======== Supplied material
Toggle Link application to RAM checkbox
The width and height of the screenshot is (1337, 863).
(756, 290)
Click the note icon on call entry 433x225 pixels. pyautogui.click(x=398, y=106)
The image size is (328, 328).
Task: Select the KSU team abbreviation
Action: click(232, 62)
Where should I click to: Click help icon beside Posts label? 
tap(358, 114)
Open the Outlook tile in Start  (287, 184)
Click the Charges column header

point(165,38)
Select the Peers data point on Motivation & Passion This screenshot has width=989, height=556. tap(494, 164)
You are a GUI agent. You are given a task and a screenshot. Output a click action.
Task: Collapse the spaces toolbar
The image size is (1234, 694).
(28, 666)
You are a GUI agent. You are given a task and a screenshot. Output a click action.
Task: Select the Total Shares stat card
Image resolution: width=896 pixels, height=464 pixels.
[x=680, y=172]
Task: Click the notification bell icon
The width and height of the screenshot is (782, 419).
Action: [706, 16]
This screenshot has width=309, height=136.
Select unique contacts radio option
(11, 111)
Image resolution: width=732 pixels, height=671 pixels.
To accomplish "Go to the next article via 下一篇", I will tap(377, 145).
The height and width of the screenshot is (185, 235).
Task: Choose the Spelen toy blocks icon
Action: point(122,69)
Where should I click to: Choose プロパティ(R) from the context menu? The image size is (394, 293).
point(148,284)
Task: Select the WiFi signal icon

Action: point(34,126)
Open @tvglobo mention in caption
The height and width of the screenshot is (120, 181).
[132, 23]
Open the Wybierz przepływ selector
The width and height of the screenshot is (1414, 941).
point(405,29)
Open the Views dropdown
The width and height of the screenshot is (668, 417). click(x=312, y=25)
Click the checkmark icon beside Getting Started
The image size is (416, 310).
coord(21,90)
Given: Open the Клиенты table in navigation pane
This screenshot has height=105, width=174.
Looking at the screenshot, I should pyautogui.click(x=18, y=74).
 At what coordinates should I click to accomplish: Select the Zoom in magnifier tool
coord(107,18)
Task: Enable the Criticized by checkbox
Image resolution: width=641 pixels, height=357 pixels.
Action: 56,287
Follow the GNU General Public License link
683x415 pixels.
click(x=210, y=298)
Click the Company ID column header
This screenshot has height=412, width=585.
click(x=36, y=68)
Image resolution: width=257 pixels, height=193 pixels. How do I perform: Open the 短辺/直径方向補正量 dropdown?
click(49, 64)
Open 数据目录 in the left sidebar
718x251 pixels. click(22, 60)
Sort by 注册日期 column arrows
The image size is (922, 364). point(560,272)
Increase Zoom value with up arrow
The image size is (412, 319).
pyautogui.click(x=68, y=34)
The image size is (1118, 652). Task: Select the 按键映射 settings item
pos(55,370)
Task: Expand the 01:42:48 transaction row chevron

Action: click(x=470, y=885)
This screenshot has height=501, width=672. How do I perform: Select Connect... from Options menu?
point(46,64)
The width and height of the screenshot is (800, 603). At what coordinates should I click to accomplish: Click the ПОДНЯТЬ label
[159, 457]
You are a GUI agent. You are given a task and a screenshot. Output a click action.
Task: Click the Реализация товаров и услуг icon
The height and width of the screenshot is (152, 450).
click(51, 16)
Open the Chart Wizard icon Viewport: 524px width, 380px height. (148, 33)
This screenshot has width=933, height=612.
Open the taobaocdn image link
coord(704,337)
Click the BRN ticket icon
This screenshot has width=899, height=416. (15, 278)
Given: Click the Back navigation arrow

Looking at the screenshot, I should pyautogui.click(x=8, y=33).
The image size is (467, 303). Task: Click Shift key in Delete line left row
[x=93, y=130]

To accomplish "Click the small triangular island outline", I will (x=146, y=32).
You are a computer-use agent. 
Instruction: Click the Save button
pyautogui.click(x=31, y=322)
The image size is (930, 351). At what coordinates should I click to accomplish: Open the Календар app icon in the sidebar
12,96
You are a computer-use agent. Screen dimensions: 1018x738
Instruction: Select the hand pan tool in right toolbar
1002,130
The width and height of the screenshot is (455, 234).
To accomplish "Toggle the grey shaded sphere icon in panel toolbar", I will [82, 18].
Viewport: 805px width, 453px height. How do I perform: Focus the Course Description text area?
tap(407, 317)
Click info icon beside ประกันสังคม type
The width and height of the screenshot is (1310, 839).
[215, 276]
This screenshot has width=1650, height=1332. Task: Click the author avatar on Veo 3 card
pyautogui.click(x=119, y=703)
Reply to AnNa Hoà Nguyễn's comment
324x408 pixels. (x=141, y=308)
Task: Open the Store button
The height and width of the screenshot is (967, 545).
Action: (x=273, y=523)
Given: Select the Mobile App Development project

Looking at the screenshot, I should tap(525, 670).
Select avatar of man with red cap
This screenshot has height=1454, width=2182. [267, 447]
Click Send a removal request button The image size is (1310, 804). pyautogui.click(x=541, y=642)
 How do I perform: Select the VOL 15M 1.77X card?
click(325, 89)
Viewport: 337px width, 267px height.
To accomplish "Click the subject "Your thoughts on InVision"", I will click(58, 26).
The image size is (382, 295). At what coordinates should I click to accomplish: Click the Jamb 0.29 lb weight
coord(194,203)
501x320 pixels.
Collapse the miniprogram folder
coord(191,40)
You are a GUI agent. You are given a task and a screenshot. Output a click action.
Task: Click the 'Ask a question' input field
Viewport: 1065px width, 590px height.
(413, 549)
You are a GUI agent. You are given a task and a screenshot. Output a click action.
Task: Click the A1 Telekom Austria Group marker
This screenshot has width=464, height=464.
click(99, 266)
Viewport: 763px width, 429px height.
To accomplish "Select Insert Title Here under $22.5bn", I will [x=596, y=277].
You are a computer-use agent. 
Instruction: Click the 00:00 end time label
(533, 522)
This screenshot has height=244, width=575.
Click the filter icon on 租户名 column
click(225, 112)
================
> **Work required**
Identify the lines of the entries containing the string "Toggle". Copy each such line.

> **Written solution**
Toggle Link application to RAM checkbox
To accomplish "Toggle the grey shaded sphere icon in panel toolbar", I will [82, 18].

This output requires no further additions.